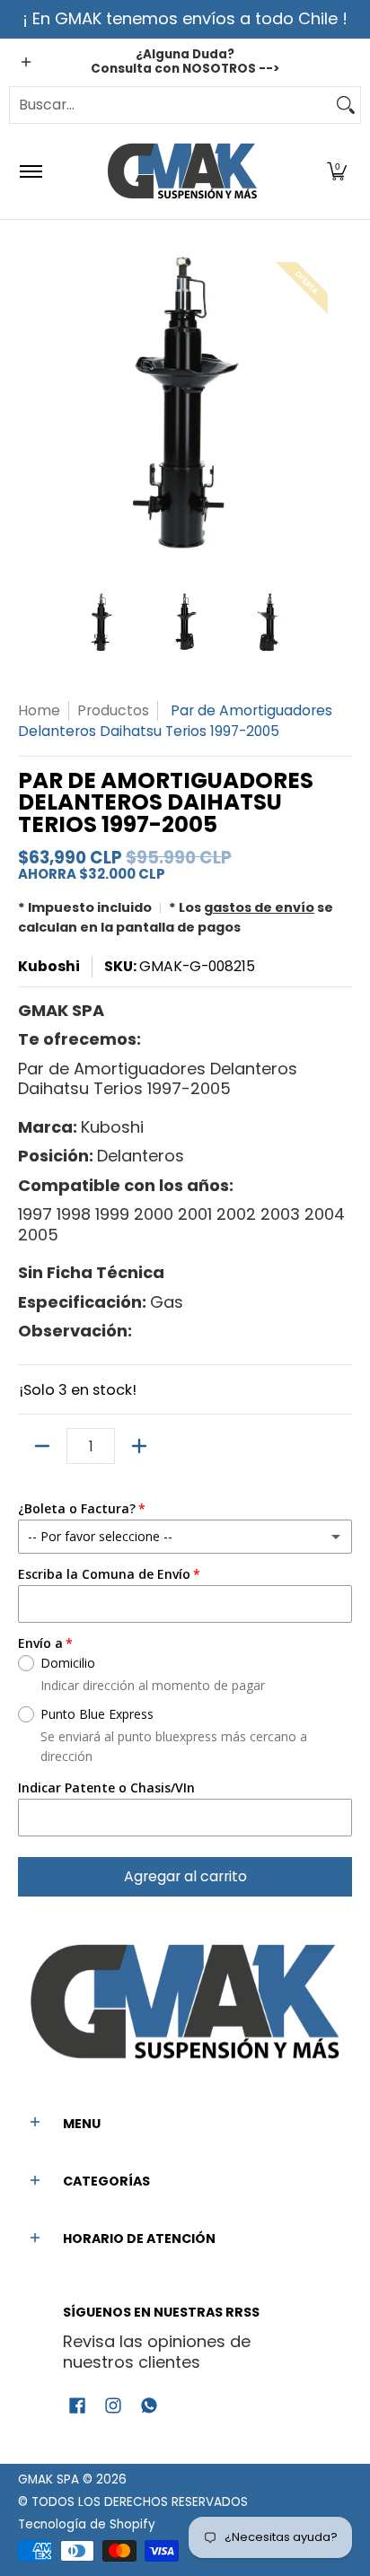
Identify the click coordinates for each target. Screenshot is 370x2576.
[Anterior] (30, 405)
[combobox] (170, 105)
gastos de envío (259, 907)
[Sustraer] (42, 1446)
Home (39, 710)
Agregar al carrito (185, 1876)
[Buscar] (345, 105)
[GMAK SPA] (182, 171)
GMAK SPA (48, 2479)
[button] (337, 171)
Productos (113, 710)
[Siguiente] (339, 405)
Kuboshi (49, 966)
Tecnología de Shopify (86, 2524)
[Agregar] (139, 1446)
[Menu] (30, 171)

========

▸ **What you will do**: Leave out the pictures and return every record word for word.

▸ **Task answer**:
Identify the click coordinates for each target. Screenshot is 370x2576.
[Anterior] (30, 405)
[combobox] (170, 105)
gastos de envío (259, 907)
[Sustraer] (42, 1446)
Home (39, 710)
Agregar al carrito (185, 1876)
[Buscar] (345, 105)
[GMAK SPA] (182, 171)
GMAK SPA (48, 2479)
[button] (337, 171)
Productos (113, 710)
[Siguiente] (339, 405)
Kuboshi (49, 966)
Tecnología de Shopify (86, 2524)
[Agregar] (139, 1446)
[Menu] (30, 171)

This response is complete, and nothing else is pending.